▶ [Problem description] Reproduce, word for word, the lines of the data below that run from the line containing "Task: Click merge and center button" through the line containing "pos(145,232)", inclusive.

(Entries on locating words and elements)

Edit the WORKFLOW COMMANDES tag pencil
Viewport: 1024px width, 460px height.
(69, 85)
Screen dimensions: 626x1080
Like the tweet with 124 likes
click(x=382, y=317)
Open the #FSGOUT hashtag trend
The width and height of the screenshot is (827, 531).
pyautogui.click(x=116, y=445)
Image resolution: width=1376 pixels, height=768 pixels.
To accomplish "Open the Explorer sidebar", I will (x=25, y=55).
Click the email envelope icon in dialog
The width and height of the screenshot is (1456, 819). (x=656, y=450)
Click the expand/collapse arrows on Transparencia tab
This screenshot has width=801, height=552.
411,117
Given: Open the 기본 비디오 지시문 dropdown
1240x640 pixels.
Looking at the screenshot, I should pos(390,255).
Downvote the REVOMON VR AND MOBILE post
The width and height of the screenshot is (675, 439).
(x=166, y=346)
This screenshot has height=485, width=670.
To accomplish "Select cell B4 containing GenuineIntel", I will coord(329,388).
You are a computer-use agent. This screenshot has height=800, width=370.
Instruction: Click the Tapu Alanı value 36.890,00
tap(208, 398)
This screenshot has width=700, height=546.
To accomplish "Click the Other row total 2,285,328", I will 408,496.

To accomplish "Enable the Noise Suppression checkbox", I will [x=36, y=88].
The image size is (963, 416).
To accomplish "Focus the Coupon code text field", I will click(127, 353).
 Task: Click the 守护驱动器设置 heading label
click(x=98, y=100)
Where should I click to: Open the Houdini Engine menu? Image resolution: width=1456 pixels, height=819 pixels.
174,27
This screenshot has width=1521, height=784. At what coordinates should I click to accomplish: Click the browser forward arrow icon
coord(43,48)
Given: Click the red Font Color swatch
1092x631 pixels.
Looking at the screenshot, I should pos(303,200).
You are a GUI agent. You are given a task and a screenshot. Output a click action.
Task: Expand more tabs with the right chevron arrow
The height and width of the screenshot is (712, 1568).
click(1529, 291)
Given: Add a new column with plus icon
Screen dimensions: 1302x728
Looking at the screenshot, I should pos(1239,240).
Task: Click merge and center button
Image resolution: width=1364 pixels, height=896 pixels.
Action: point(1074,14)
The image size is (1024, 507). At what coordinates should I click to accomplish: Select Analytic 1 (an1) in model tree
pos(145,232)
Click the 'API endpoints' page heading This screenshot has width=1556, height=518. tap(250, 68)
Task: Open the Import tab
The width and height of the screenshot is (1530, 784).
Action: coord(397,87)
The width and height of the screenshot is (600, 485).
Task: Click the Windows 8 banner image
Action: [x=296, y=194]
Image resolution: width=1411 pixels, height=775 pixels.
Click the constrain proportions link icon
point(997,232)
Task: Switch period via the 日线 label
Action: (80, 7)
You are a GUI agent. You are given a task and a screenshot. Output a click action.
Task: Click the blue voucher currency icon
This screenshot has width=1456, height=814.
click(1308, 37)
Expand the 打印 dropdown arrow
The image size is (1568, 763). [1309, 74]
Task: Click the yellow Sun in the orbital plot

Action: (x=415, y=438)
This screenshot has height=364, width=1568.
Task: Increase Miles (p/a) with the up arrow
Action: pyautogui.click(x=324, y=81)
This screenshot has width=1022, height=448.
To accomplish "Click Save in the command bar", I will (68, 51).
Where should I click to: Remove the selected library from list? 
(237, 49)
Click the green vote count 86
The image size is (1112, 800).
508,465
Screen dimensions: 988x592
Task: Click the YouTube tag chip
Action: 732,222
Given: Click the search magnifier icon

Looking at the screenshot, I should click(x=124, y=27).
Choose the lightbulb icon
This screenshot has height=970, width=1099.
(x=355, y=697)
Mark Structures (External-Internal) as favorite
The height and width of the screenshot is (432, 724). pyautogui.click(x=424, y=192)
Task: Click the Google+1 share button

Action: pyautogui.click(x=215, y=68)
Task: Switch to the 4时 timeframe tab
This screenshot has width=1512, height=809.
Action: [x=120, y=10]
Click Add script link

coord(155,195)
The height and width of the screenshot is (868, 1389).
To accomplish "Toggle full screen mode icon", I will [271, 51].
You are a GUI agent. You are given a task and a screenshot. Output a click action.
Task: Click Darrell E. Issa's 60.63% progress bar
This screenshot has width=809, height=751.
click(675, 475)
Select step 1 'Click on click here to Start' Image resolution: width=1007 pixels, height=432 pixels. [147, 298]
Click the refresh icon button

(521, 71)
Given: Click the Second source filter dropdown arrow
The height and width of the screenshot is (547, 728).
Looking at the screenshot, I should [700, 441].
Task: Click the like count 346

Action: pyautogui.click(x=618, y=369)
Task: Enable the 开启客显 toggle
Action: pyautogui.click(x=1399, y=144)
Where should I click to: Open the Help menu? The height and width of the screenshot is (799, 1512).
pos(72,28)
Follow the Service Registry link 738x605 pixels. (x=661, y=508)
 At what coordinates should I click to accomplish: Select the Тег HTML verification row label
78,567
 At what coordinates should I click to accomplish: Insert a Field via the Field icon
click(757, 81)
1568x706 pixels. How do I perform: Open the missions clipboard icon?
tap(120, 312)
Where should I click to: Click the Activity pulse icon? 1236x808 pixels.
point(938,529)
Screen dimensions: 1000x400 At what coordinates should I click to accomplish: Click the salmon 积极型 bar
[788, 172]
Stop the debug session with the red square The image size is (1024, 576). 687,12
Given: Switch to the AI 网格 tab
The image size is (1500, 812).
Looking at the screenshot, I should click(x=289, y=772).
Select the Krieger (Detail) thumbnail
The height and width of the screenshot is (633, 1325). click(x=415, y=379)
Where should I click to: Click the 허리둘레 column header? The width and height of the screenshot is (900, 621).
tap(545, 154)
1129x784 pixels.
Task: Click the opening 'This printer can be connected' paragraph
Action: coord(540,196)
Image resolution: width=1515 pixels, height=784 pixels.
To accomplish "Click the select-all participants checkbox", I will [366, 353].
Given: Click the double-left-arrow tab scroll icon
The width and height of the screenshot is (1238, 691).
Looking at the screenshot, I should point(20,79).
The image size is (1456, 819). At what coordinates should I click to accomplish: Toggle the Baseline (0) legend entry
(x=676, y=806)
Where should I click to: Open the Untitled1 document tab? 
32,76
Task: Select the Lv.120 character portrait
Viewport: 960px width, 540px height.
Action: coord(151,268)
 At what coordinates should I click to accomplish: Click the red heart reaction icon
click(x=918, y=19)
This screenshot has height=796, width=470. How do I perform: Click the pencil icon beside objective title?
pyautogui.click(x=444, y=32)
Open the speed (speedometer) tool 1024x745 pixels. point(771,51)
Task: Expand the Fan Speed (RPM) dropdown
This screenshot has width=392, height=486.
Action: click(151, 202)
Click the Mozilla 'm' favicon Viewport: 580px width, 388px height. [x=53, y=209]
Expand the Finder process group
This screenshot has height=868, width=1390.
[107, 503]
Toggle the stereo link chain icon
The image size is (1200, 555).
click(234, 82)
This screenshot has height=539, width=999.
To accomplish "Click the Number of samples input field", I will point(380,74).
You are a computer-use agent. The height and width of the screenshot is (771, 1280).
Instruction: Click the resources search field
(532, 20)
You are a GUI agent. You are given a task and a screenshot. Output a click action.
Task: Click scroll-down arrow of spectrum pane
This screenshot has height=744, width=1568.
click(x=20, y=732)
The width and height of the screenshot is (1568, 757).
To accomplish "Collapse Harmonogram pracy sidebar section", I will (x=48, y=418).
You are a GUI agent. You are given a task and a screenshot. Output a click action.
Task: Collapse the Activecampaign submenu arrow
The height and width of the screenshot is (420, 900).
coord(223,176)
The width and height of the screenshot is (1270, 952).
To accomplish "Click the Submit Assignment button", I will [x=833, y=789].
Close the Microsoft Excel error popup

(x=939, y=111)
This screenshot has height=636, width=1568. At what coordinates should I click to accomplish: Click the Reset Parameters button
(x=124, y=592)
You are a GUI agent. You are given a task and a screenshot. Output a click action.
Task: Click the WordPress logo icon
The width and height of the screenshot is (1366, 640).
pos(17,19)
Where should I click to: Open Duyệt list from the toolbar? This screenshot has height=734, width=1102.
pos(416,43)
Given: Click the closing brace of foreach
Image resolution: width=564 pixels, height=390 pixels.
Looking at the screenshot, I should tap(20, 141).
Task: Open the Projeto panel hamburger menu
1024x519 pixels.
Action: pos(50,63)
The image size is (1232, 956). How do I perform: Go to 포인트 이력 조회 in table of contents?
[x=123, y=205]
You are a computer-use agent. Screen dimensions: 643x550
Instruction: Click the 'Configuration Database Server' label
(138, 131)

▶ [Written reply]
Task: Click merge and center button
Image resolution: width=1364 pixels, height=896 pixels.
Action: point(1074,14)
The image size is (1024, 507). At what coordinates should I click to accomplish: Select Analytic 1 (an1) in model tree
pos(145,232)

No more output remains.